Exercise objective
Rewrite the records from the first line through the line that contains "point(39,16)", replacing "Screen dimensions" with "Screen size" and keeping everything else the same. Leave the pictures out of your answer.
>> start Data for this task
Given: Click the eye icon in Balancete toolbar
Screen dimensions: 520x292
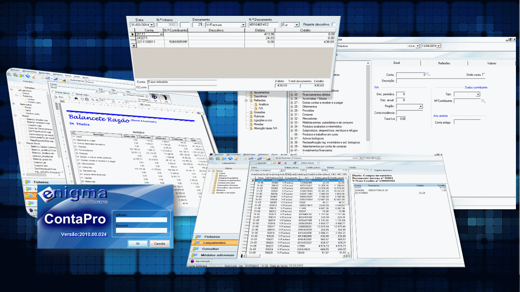Looking at the screenshot, I should coord(154,96).
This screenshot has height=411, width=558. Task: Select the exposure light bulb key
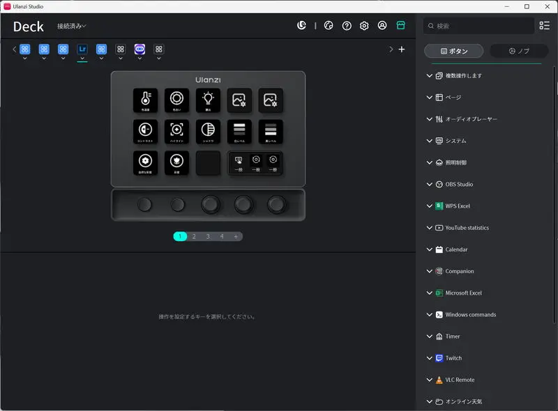[x=208, y=100]
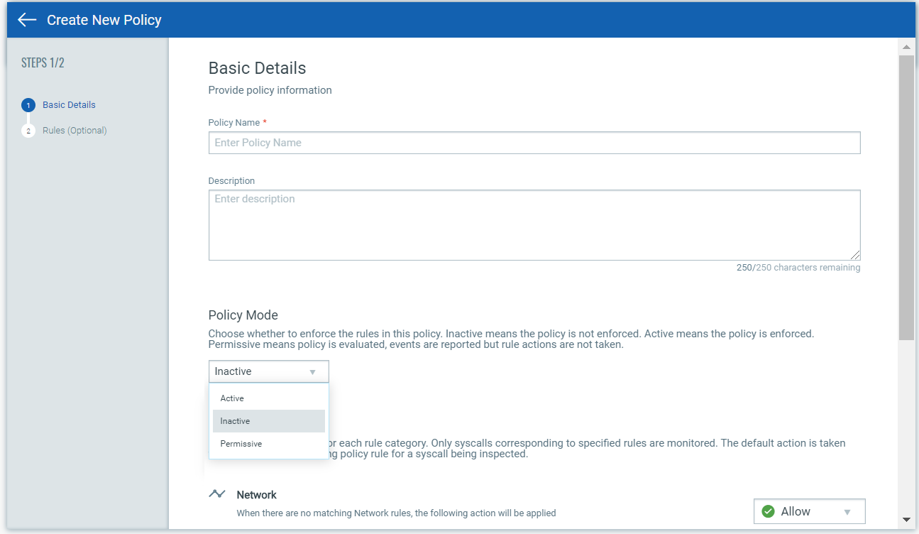Go back using the header arrow
The image size is (919, 534).
(27, 20)
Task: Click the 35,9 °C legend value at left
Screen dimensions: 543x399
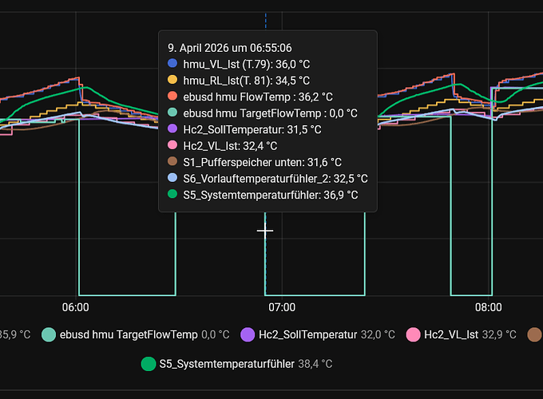Action: point(14,335)
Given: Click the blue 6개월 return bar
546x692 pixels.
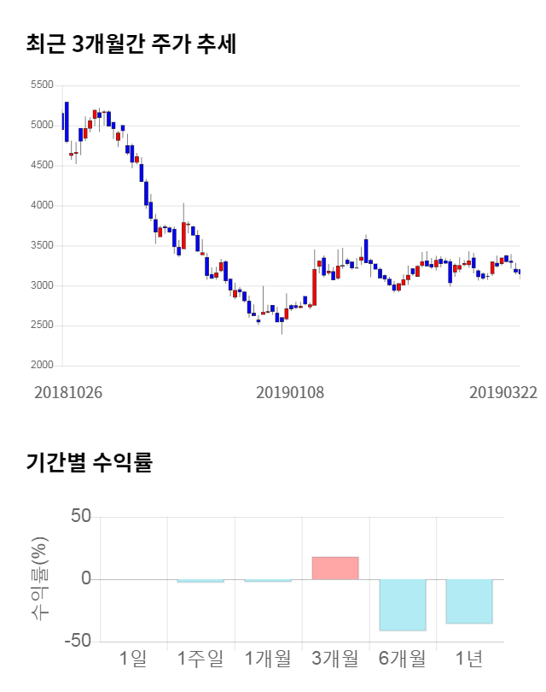Looking at the screenshot, I should [x=403, y=605].
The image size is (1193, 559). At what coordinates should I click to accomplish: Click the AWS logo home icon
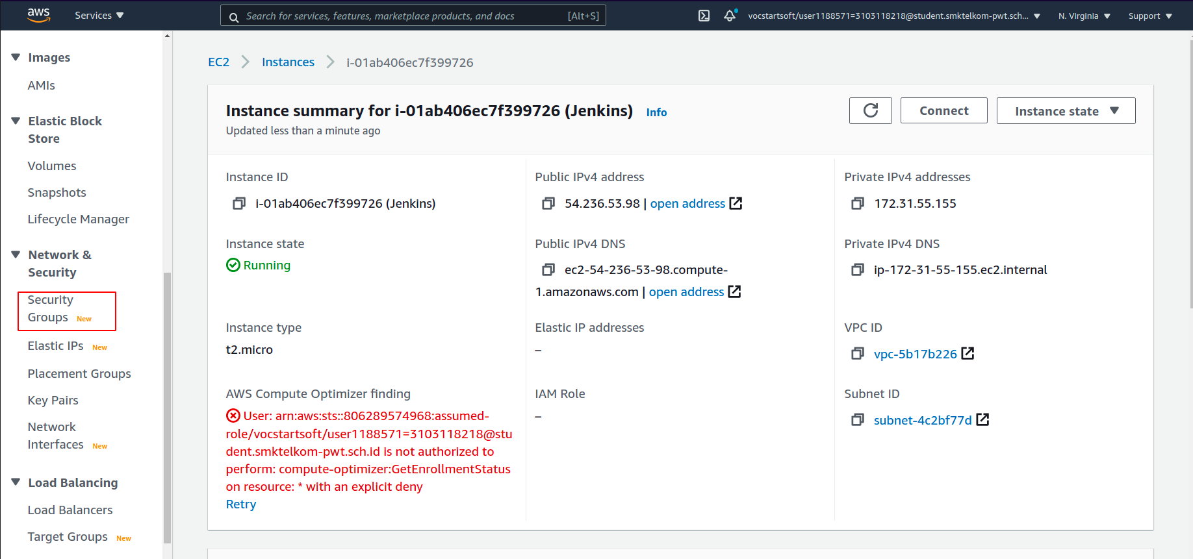point(39,16)
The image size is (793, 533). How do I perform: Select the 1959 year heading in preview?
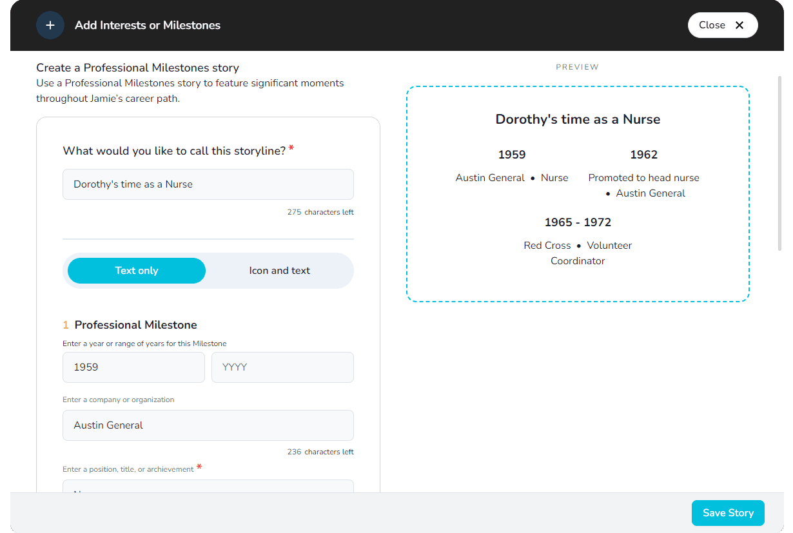[512, 155]

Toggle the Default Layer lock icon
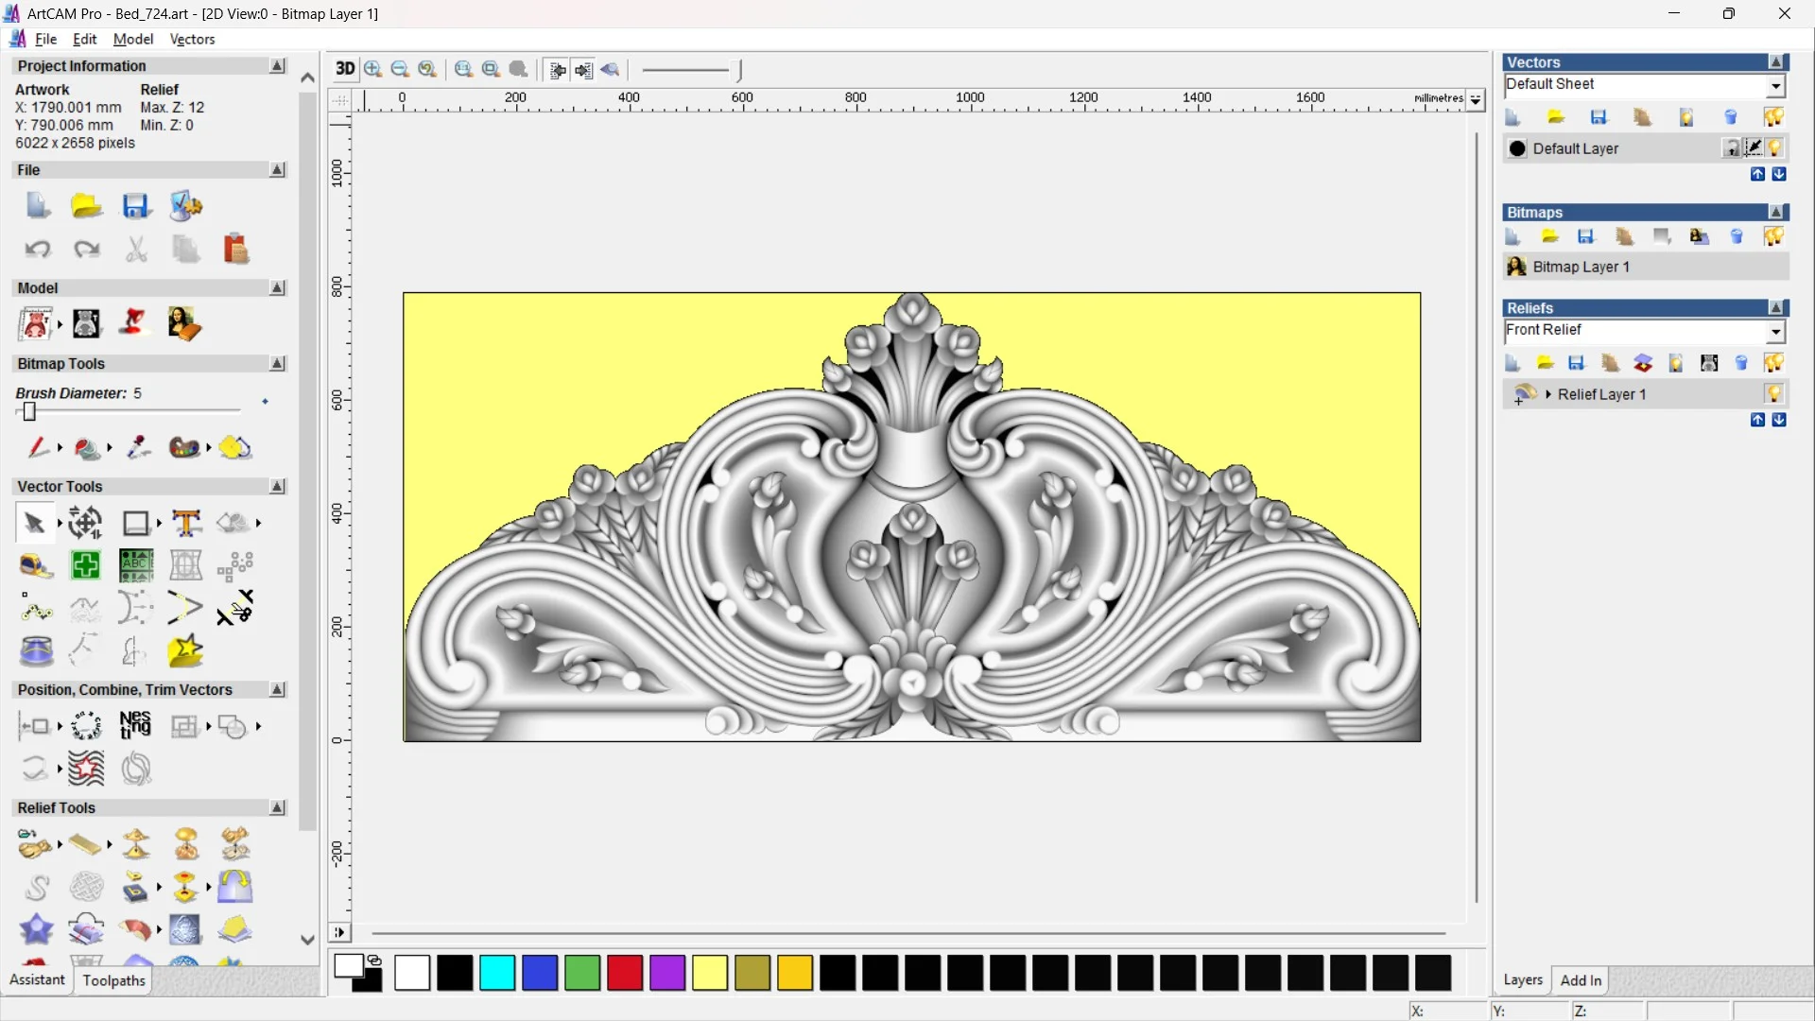pyautogui.click(x=1731, y=148)
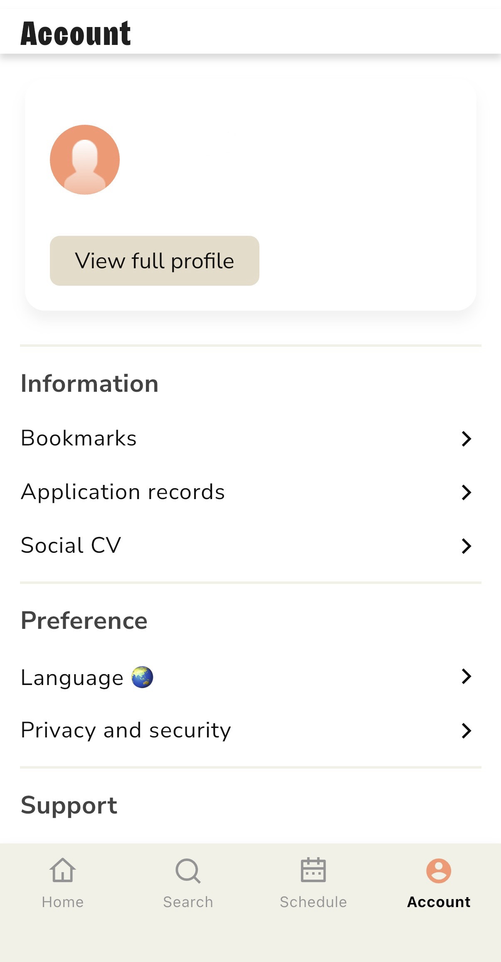Tap the Account person icon
Viewport: 501px width, 962px height.
[439, 870]
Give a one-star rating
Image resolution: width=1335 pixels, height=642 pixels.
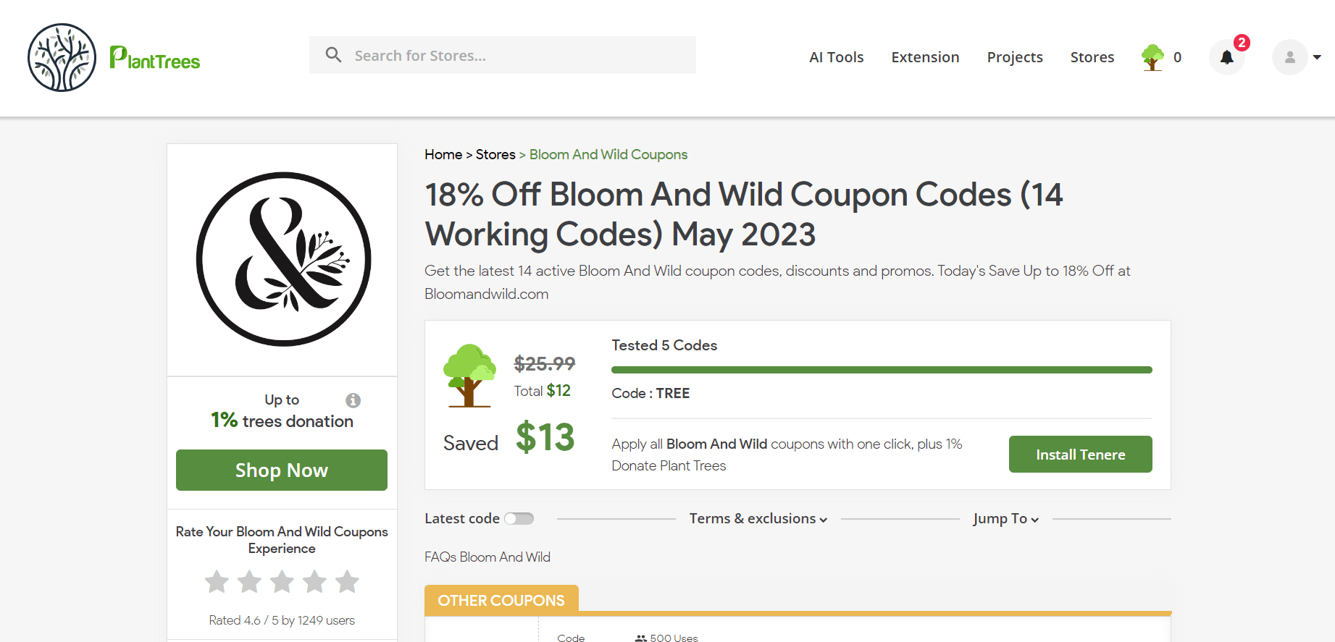217,581
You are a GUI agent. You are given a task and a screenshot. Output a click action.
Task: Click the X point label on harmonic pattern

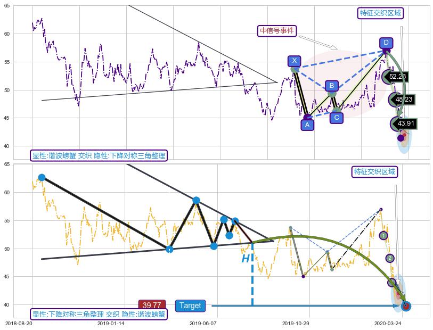[x=295, y=61]
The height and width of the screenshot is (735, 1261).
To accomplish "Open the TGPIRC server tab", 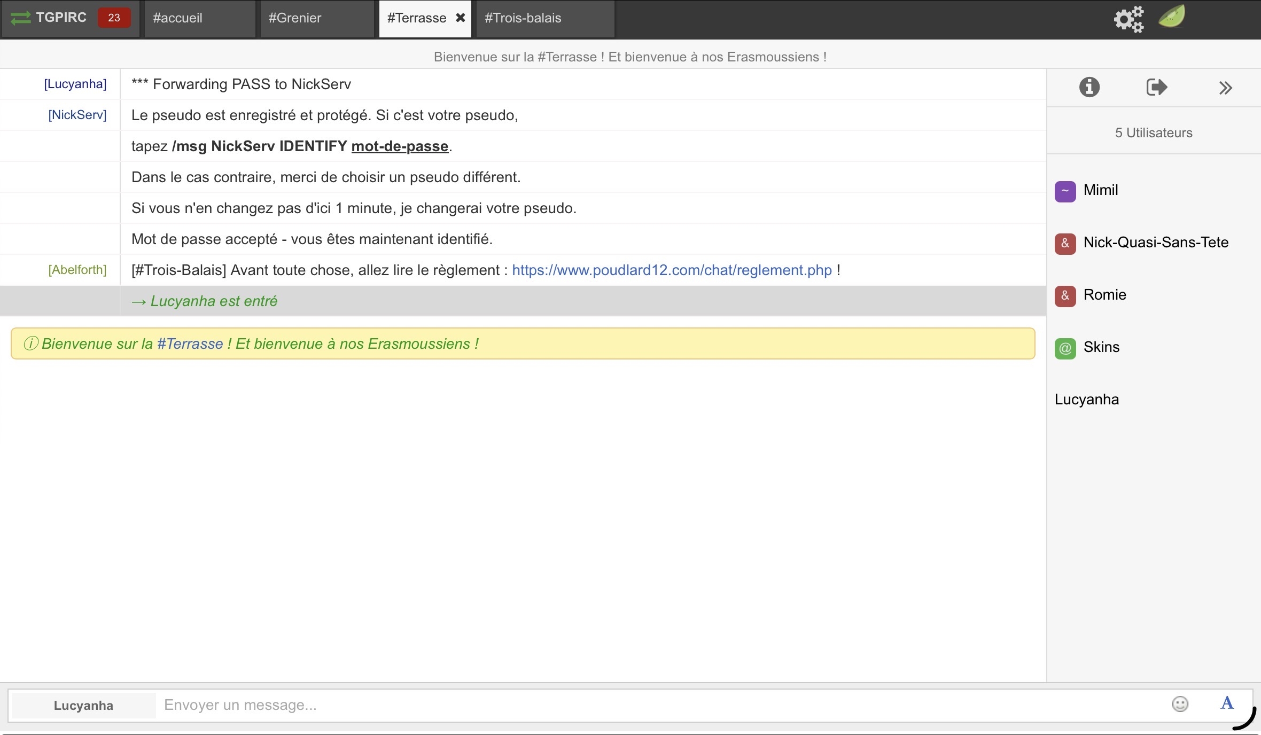I will [x=61, y=18].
>> end Data for this task
Result for this exercise
Given: Click the eye icon in Balancete toolbar
Screen size: 520x292
Looking at the screenshot, I should coord(154,96).
This screenshot has height=411, width=558. Task: Select the exposure light bulb key
[x=208, y=100]
Go back using the header arrow
The image size is (919, 534).
(27, 20)
Task: Click the 35,9 °C legend value at left
Screen size: 543x399
Action: point(14,335)
Given: Click the blue 6개월 return bar
546x692 pixels.
Looking at the screenshot, I should [x=403, y=605].
The image size is (1193, 559). At what coordinates should I click to accomplish: Click the AWS logo home icon
point(39,16)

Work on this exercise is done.